> **SOURCE MATERIAL**:
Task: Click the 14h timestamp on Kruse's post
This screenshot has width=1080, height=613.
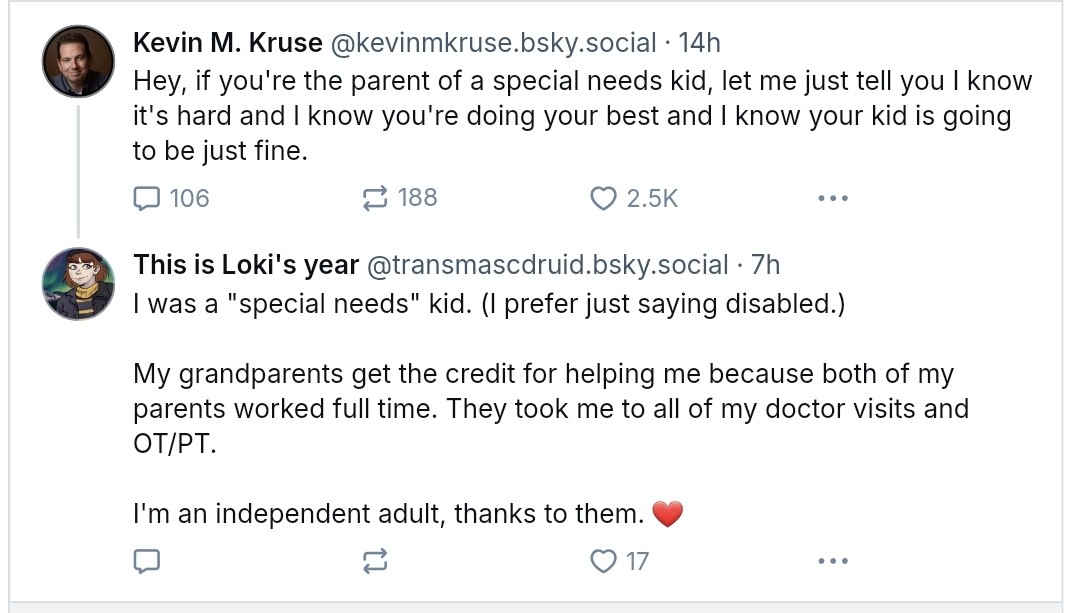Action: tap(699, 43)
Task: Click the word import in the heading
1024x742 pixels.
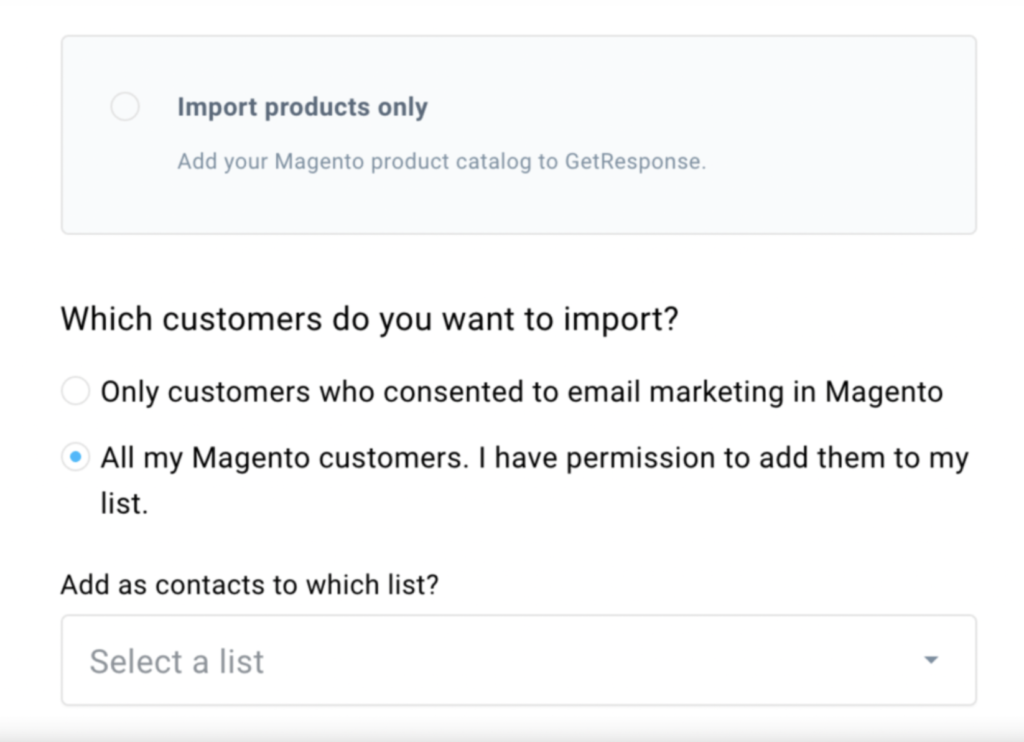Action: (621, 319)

> **WHAT NEEDS TO BE DONE**:
Which lines above hold the string "Task"? Copy every one of them.

> **RESULT**:
Task: Click the 14h timestamp on Kruse's post
Task: Click the word import in the heading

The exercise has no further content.